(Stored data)
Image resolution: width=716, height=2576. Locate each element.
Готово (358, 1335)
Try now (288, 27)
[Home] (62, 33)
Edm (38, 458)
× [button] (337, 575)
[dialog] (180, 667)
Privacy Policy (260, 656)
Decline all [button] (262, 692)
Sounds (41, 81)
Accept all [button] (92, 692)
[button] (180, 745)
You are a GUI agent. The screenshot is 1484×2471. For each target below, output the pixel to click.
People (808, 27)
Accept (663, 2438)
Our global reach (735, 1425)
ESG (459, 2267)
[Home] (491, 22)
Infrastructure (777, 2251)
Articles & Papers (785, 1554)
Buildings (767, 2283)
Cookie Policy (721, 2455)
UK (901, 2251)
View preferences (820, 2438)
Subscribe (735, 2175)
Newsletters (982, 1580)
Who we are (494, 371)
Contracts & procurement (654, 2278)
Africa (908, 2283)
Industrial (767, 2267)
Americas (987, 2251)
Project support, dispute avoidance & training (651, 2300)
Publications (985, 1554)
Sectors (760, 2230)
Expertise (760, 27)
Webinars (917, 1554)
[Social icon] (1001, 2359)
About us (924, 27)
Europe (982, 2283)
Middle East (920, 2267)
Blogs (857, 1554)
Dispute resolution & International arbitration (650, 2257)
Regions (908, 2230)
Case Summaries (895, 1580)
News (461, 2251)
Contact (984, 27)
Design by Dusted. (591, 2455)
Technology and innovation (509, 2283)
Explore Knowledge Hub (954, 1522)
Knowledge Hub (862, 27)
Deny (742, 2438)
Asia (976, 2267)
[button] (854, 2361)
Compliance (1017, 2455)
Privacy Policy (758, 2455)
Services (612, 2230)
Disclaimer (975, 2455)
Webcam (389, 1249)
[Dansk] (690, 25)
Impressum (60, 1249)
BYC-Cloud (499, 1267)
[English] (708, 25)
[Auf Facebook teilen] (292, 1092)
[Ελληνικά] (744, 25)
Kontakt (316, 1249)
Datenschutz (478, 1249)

• [Work task]: Each line of the entries above that contains "button" must be copied into the answer.

• [Reply to the task]:
× [button] (337, 575)
Decline all [button] (262, 692)
Accept all [button] (92, 692)
[button] (180, 745)
[button] (854, 2361)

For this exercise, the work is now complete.